Excerpt provided:
================================

Reputation: 10249
I have a string:
test2 = "-beginning realization 5 -singlespace -multispaceafter not-this-one -whitespace\t\n -end"
I want a to find all of the substrings that begin with the minus sign (-).
I can find all "but" the last occurrence:
re.findall(ur"\B-(.*?)\s", test2)
returns [u'beginning', u'singlespace', u'multispaceafter', u'whitespace']
I can find "the last occurrence":
re.findall(ur"\B-(.*?)\Z", test2)
returns [u'end']
However, I want a regex that returns
[u'beginning', u'singlespace', u'multispaceafter', u'whitespace', u'end']
Upvotes: 0
Views: 136
Reputation:
The end doesn't match because you force a whitespace in the regex.
Try:
# (?:^|\s)-(.*?)(?=\s|$)
(?: ^ | \s )
-
( .*? )
(?= \s | $ )
Upvotes: 1
Reputation: 67968
(?<=\s)-(.*?)(?=\s|$)|(?<=^)-(.*?)(?=\s|$)
Try this.See demo.

================================

Data section:
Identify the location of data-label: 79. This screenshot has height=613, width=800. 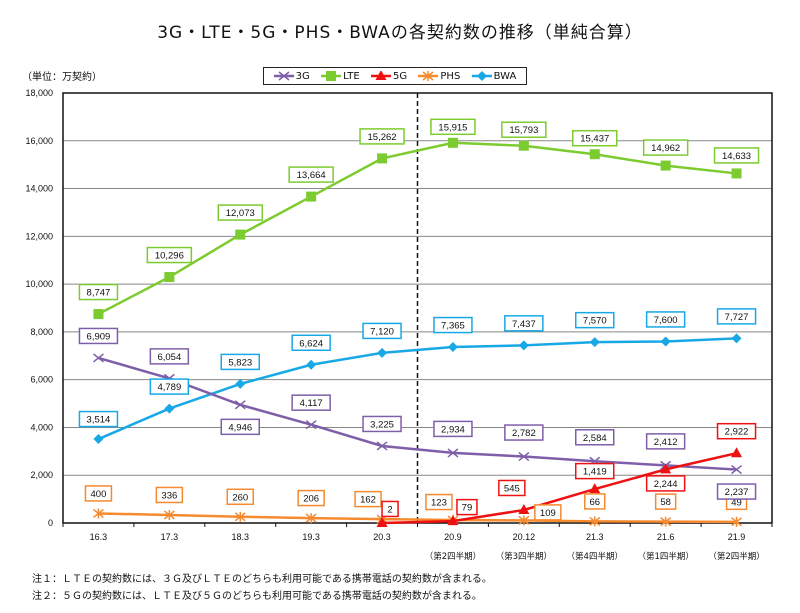
(468, 508).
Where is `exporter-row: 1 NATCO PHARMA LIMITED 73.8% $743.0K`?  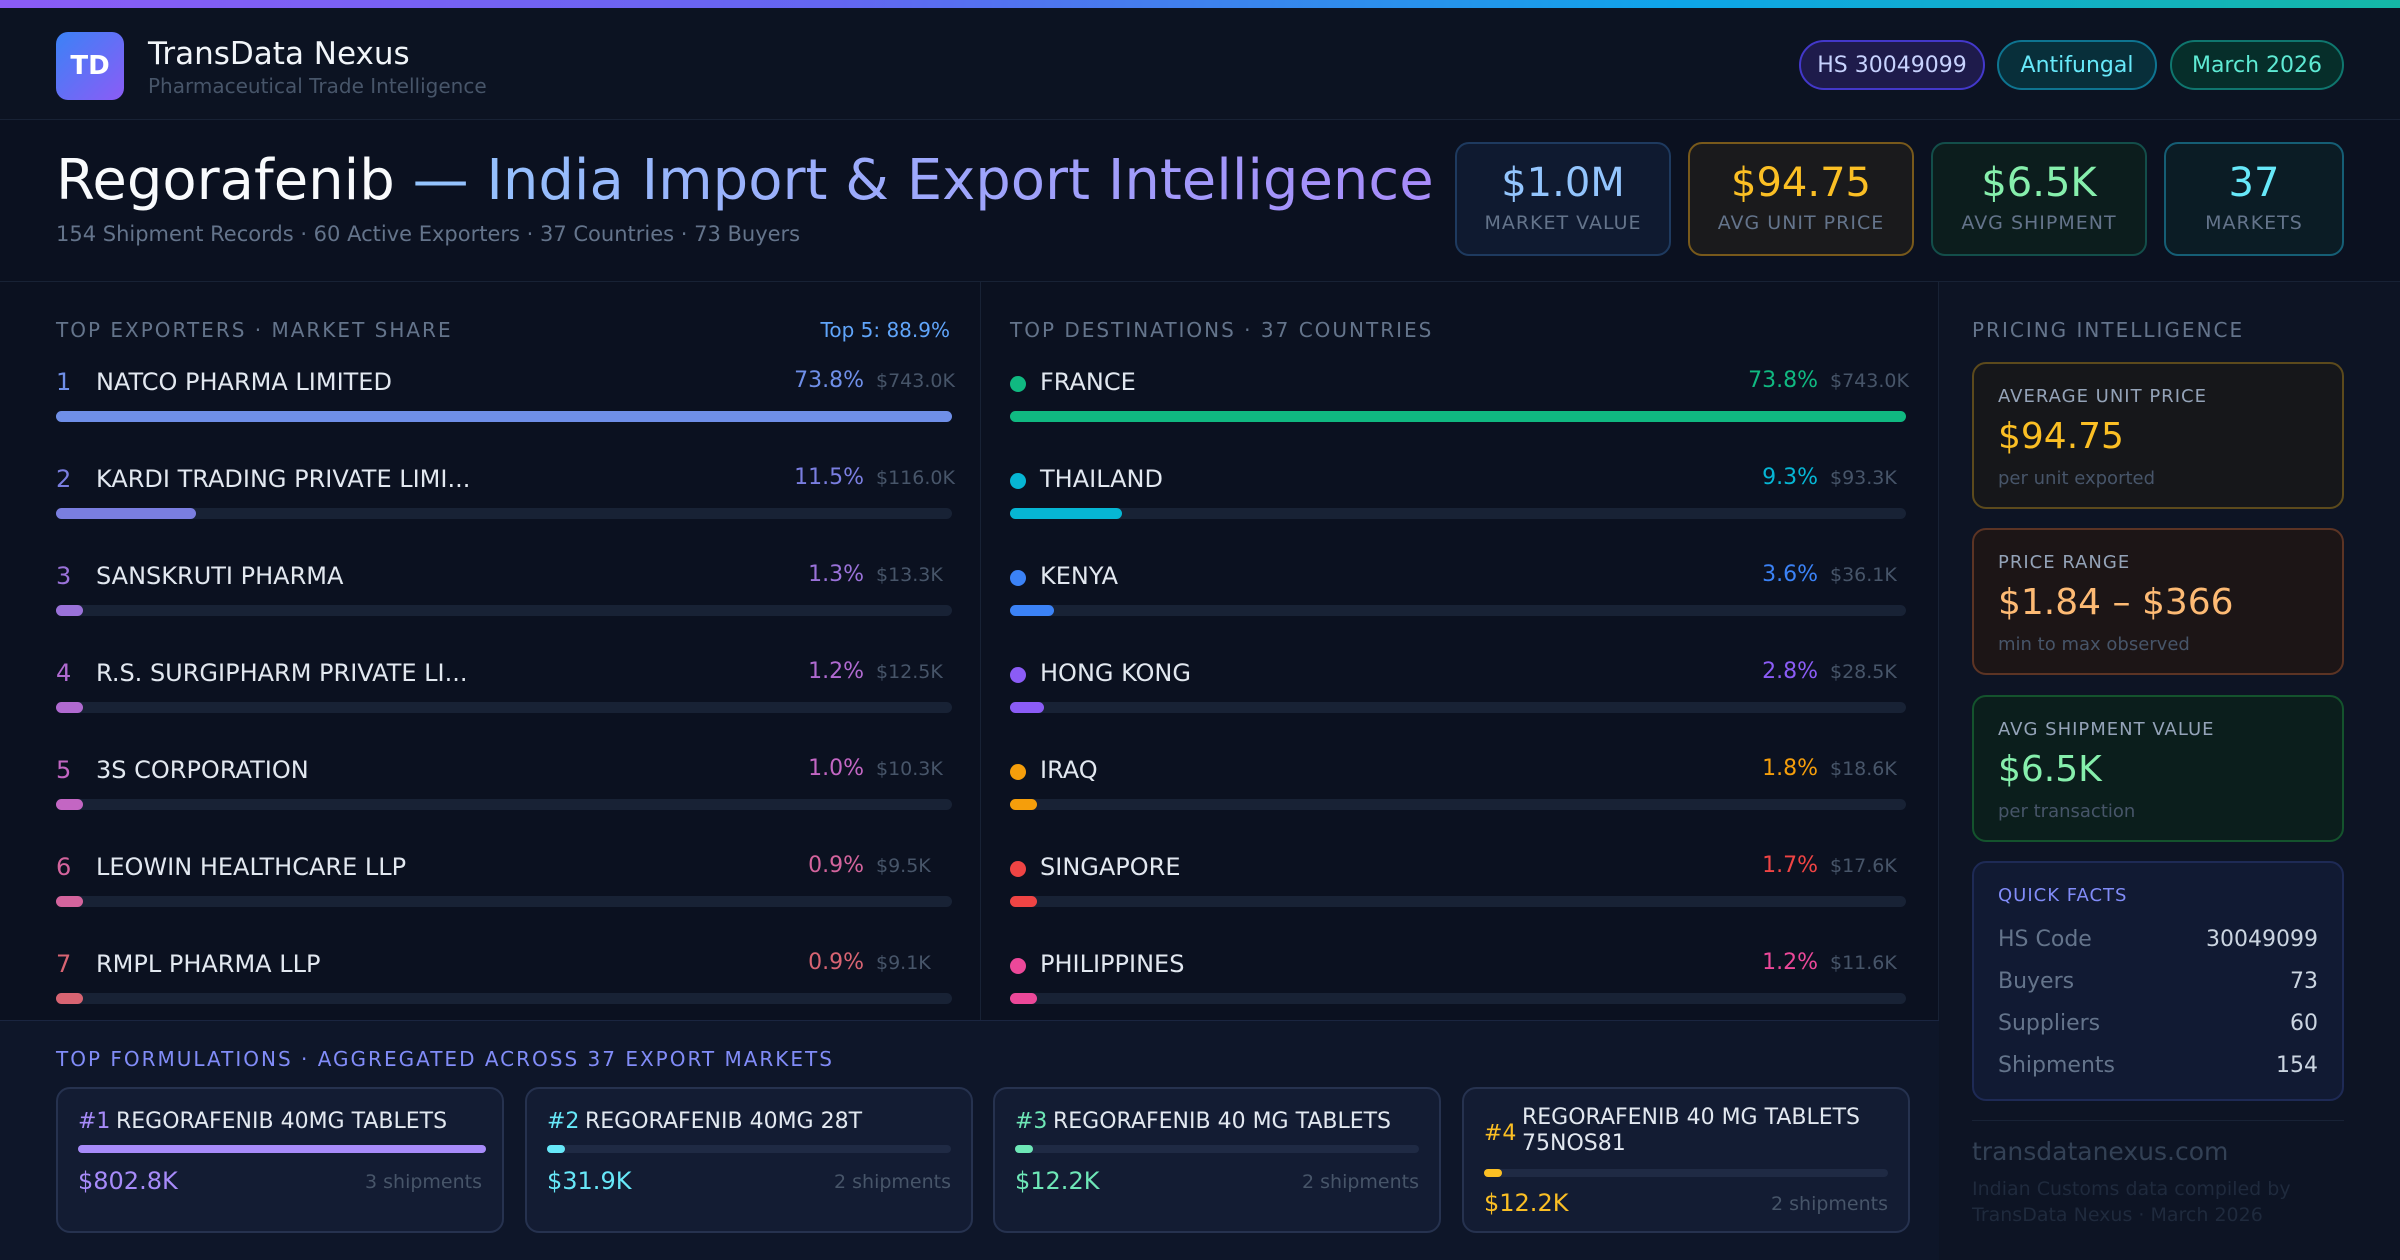
exporter-row: 1 NATCO PHARMA LIMITED 73.8% $743.0K is located at coordinates (506, 408).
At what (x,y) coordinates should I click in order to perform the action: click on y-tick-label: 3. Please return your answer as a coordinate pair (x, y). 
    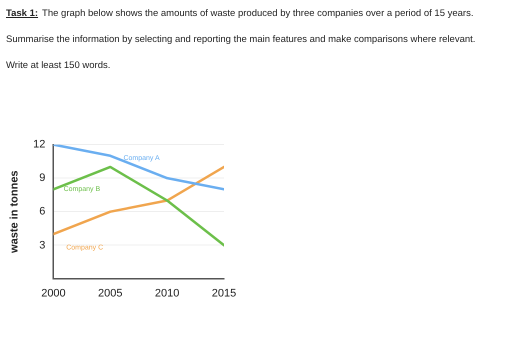
    Looking at the image, I should click on (42, 246).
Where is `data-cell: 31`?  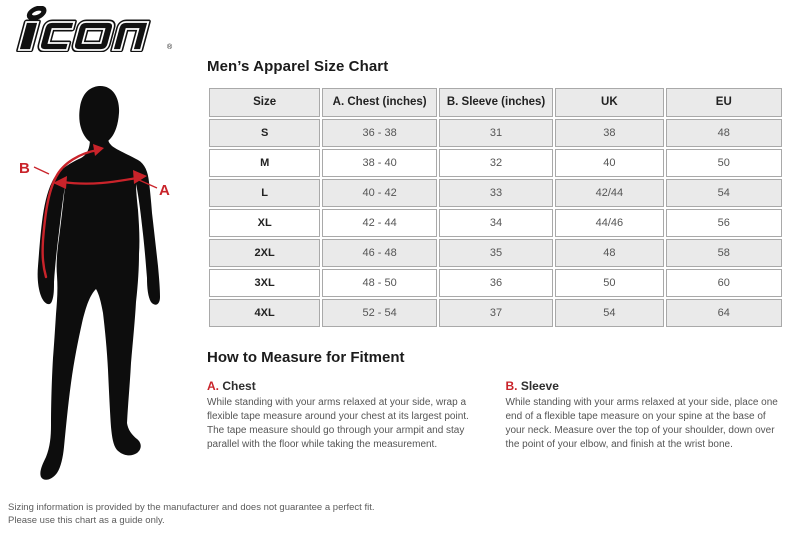 data-cell: 31 is located at coordinates (496, 132).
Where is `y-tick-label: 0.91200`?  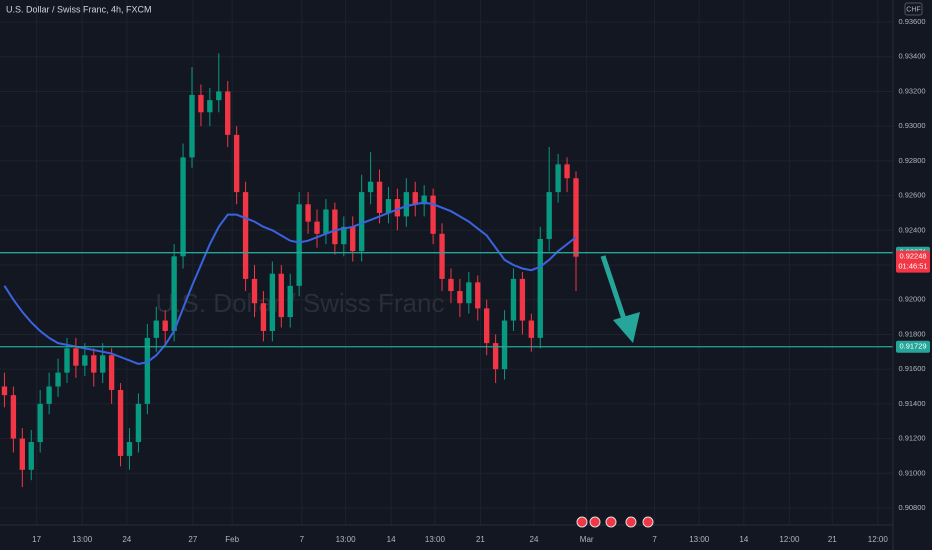
y-tick-label: 0.91200 is located at coordinates (912, 438).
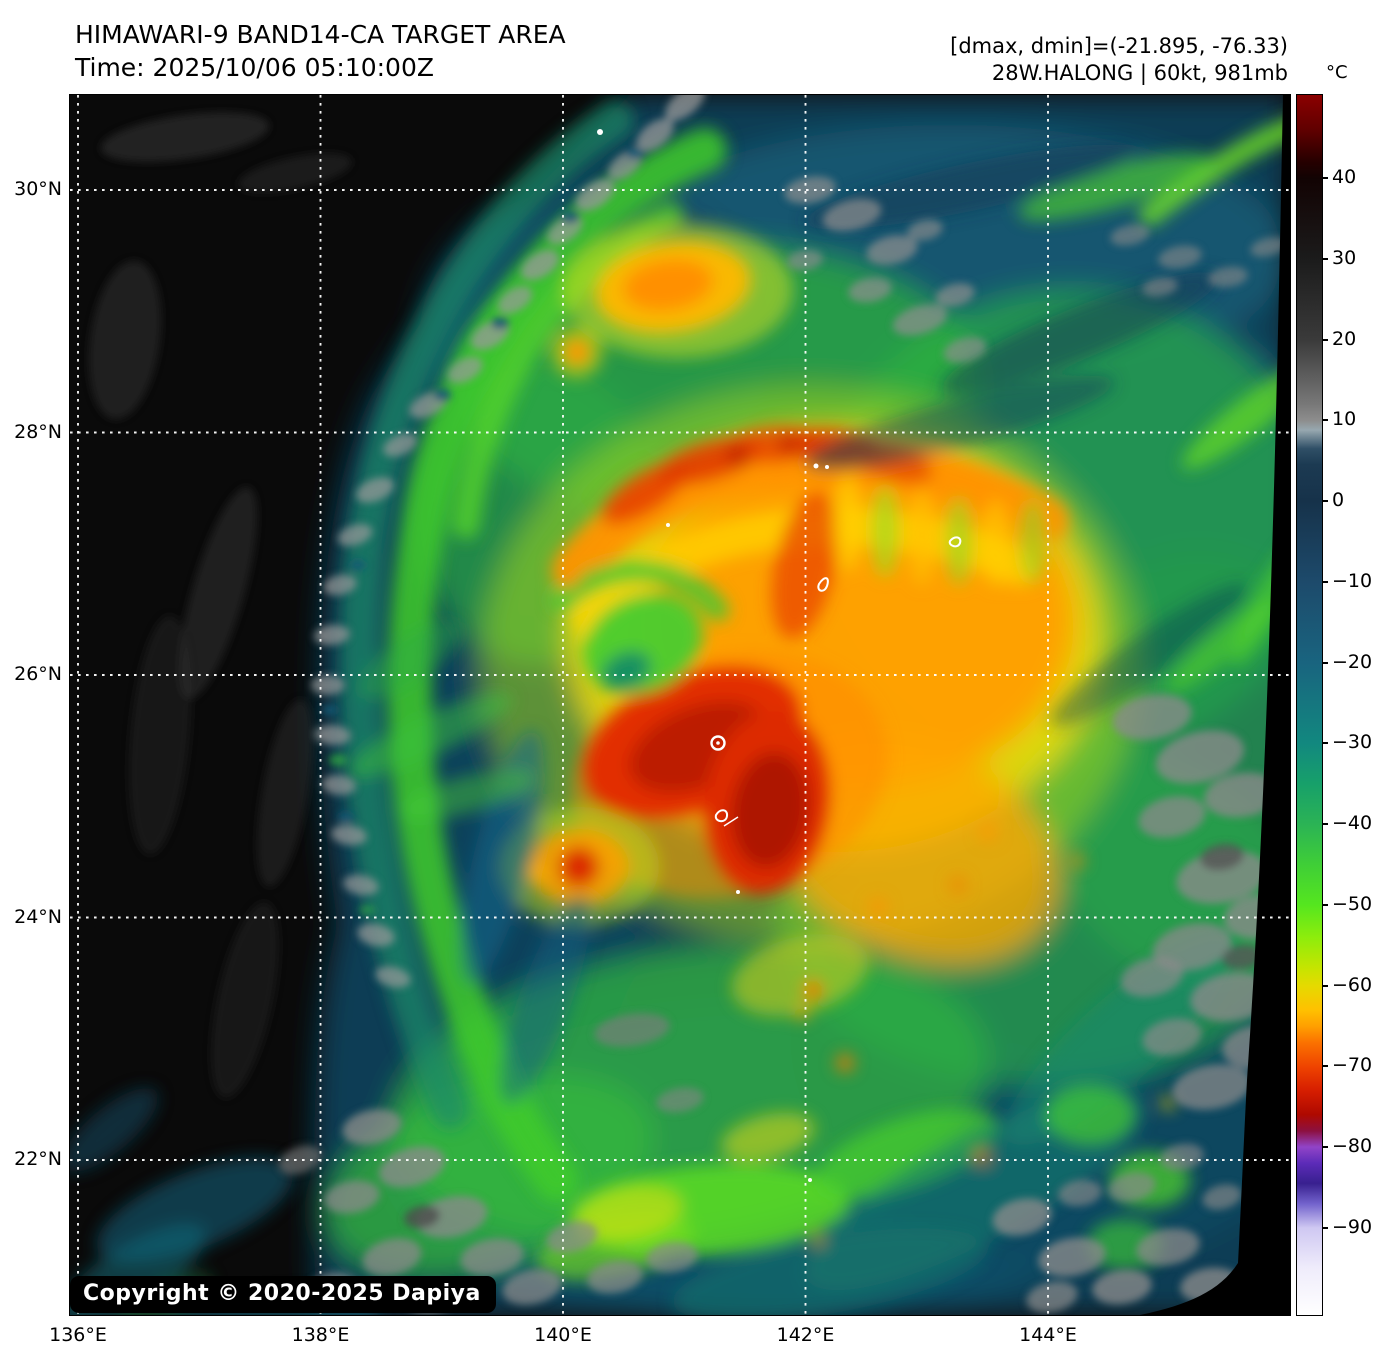  I want to click on colorbar-tick-label: −40, so click(1352, 824).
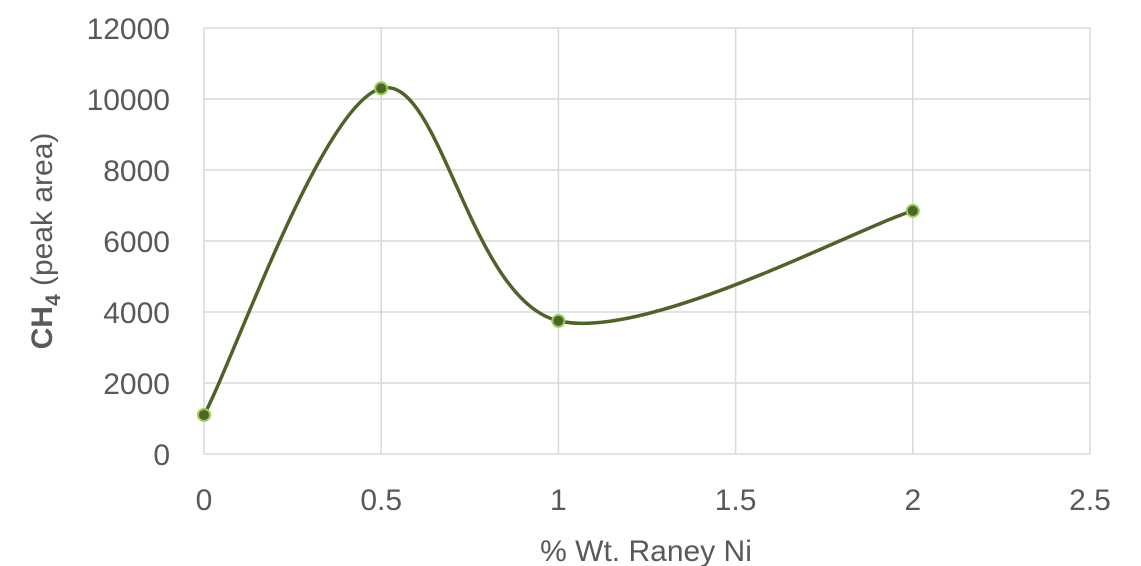  Describe the element at coordinates (736, 500) in the screenshot. I see `x-tick-label: 1.5` at that location.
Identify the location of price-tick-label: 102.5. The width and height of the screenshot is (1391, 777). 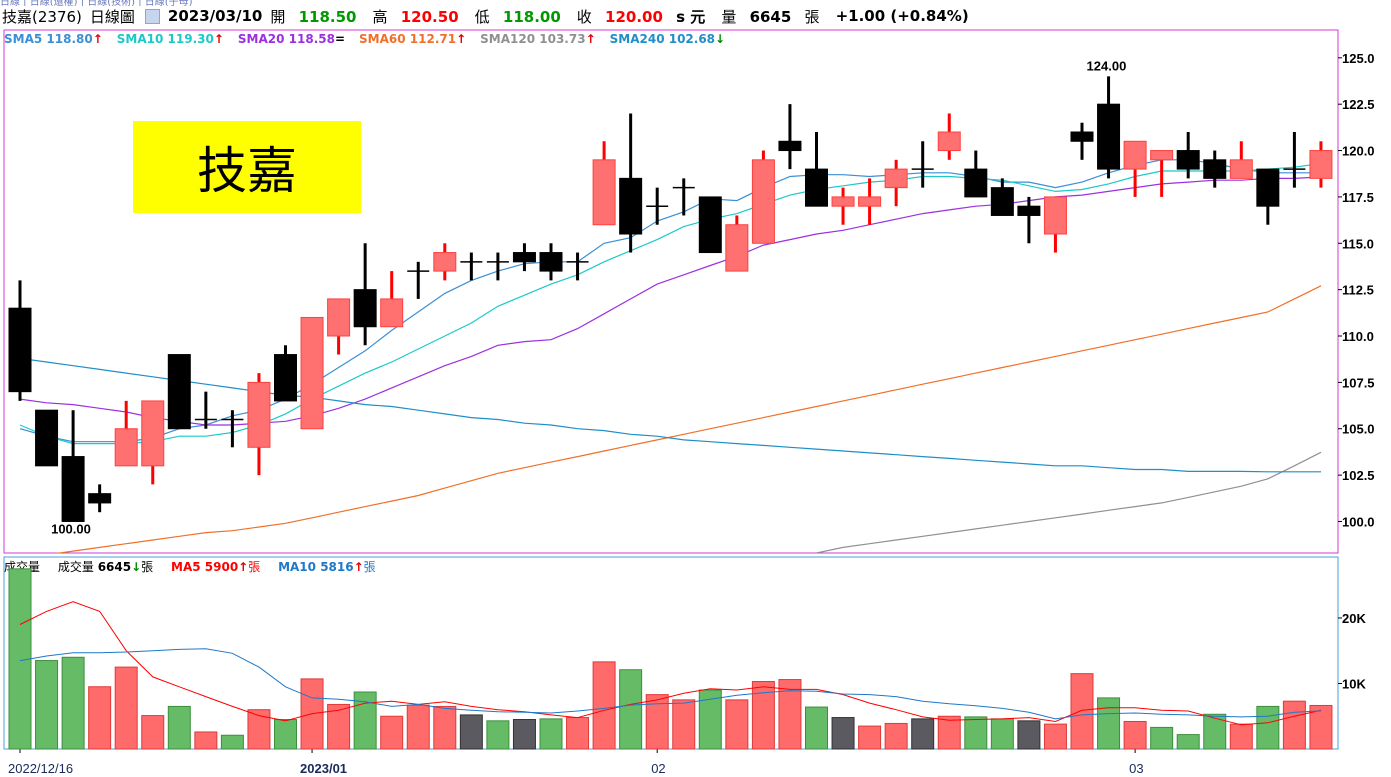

================================

Exercise tasks:
• A. Reproduce the portion of the regex thread that begins at the words "I want a to" and stops after "in the regex.".
• B. Rewrite the records from their first line through the line that contains "exporter-row: 1 NATCO PHARMA LIMITED 73.8% $743.0K is", changing "Identify" to "Locate" and keeping everything else the same. Leave the pictures out.

Results:
• A.
I want a to find all of the substrings that begin with the minus sign (-).
I can find all "but" the last occurrence:
re.findall(ur"\B-(.*?)\s", test2)
returns [u'beginning', u'singlespace', u'multispaceafter', u'whitespace']
I can find "the last occurrence":
re.findall(ur"\B-(.*?)\Z", test2)
returns [u'end']
However, I want a regex that returns
[u'beginning', u'singlespace', u'multispaceafter', u'whitespace', u'end']
Upvotes: 0
Views: 136
Reputation:
The end doesn't match because you force a whitespace in the regex.

• B.
Locate the location of data-label: 79. This screenshot has height=613, width=800. 
(468, 508).
Where is `exporter-row: 1 NATCO PHARMA LIMITED 73.8% $743.0K`?  
exporter-row: 1 NATCO PHARMA LIMITED 73.8% $743.0K is located at coordinates (506, 408).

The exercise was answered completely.